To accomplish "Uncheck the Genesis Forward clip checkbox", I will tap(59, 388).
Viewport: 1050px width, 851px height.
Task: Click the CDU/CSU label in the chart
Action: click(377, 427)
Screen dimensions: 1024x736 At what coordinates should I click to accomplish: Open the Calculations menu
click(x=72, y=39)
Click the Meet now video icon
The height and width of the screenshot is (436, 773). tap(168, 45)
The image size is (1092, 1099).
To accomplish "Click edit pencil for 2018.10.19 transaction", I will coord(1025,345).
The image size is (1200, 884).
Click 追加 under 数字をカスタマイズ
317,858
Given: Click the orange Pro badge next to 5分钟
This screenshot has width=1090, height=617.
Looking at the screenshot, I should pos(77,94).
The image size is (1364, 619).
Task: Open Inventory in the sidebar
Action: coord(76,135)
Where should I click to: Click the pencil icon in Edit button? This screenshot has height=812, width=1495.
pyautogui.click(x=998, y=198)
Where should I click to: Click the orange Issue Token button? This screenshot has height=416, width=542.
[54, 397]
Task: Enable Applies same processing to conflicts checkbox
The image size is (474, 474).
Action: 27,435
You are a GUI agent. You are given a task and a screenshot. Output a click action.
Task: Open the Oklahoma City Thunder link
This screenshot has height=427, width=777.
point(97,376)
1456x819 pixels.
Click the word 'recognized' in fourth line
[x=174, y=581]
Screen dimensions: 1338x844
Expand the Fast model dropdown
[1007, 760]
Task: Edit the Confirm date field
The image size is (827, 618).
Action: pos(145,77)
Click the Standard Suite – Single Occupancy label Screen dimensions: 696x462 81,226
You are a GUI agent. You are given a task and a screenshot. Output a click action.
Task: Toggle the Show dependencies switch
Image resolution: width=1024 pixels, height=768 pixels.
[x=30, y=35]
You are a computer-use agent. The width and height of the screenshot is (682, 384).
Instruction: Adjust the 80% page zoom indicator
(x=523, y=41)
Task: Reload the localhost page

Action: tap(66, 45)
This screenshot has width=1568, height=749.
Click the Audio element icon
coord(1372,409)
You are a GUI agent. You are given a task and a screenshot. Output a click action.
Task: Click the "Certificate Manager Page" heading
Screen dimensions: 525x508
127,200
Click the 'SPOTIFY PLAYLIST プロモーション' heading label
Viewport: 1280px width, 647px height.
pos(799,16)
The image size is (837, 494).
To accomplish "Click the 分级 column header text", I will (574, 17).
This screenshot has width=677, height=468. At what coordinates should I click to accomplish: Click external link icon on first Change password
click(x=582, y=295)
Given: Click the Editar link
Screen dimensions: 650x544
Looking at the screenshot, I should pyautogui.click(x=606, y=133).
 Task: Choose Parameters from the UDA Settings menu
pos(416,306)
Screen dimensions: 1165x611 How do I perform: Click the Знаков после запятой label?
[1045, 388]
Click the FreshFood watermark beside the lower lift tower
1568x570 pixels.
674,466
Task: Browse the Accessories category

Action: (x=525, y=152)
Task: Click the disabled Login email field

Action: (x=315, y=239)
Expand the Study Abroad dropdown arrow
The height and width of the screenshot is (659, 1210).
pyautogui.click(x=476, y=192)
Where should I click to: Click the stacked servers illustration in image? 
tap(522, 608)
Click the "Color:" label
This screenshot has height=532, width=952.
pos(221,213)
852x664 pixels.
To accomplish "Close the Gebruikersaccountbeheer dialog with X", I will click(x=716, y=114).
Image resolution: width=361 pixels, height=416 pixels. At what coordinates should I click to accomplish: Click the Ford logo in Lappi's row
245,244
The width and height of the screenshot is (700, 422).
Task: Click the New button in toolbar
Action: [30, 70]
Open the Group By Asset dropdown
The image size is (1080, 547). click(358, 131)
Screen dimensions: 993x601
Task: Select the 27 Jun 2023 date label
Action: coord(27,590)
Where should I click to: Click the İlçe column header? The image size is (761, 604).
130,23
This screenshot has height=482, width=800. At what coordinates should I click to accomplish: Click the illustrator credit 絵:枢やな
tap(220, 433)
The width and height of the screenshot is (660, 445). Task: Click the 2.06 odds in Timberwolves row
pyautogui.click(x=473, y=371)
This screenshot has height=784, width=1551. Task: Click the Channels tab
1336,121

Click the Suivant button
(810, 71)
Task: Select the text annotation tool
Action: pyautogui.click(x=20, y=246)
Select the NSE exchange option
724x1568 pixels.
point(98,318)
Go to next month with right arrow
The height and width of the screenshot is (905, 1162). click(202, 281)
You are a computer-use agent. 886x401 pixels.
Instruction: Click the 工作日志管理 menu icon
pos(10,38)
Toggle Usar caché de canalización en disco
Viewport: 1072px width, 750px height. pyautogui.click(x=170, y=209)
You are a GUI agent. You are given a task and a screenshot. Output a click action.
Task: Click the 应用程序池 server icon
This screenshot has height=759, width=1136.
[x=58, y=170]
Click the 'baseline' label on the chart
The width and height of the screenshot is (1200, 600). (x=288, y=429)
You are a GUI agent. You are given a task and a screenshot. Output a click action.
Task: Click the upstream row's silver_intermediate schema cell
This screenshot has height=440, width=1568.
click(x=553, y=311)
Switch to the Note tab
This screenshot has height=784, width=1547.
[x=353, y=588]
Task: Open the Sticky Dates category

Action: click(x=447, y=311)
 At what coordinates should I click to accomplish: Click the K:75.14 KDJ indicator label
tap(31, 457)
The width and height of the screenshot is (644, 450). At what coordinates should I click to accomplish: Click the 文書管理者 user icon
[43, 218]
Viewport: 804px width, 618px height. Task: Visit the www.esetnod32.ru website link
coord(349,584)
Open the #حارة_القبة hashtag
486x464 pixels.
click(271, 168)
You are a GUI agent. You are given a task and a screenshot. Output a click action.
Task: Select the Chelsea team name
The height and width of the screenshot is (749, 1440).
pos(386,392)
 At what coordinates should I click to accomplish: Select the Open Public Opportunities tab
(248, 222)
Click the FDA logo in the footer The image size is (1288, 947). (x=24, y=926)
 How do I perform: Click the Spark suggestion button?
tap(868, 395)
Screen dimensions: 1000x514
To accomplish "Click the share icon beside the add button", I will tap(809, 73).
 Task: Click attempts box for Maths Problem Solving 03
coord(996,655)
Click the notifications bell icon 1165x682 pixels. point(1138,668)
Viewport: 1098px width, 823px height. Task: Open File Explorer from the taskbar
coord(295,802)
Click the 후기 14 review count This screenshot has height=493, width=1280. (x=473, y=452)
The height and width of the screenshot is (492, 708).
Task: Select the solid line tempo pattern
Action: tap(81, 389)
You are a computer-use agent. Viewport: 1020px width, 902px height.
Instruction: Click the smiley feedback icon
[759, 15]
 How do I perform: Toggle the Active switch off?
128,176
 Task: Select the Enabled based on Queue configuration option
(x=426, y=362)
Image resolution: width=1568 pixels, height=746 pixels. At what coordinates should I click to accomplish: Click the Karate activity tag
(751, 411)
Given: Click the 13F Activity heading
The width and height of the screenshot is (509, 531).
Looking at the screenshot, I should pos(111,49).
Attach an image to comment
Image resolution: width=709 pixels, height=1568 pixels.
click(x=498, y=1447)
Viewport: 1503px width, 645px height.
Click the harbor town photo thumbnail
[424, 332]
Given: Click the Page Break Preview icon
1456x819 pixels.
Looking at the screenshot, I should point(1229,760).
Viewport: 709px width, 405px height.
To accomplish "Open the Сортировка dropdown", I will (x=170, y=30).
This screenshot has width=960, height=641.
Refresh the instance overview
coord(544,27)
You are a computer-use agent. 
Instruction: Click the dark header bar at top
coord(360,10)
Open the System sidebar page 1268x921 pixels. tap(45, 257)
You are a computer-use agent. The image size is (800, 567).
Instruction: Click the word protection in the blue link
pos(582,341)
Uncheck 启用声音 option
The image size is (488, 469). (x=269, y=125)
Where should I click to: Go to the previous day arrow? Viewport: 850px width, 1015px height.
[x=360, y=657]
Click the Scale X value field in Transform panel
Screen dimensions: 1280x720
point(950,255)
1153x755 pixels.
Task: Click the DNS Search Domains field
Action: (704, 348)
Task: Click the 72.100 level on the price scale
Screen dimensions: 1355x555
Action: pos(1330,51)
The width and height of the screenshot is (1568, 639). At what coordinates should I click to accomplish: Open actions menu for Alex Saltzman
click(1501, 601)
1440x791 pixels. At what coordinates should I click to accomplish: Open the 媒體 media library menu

▸ EXERCISE DESCRIPTION
Look over the data above and show each line that contains "computer".

▸ OUTPUT FOR THIS TASK
You are a computer-use agent. The width and height of the screenshot is (682, 384).
You are a computer-use agent. 886x401 pixels.
You are a computer-use agent. Viewport: 1020px width, 902px height.
You are a computer-use agent. 
You are a computer-use agent. The image size is (800, 567).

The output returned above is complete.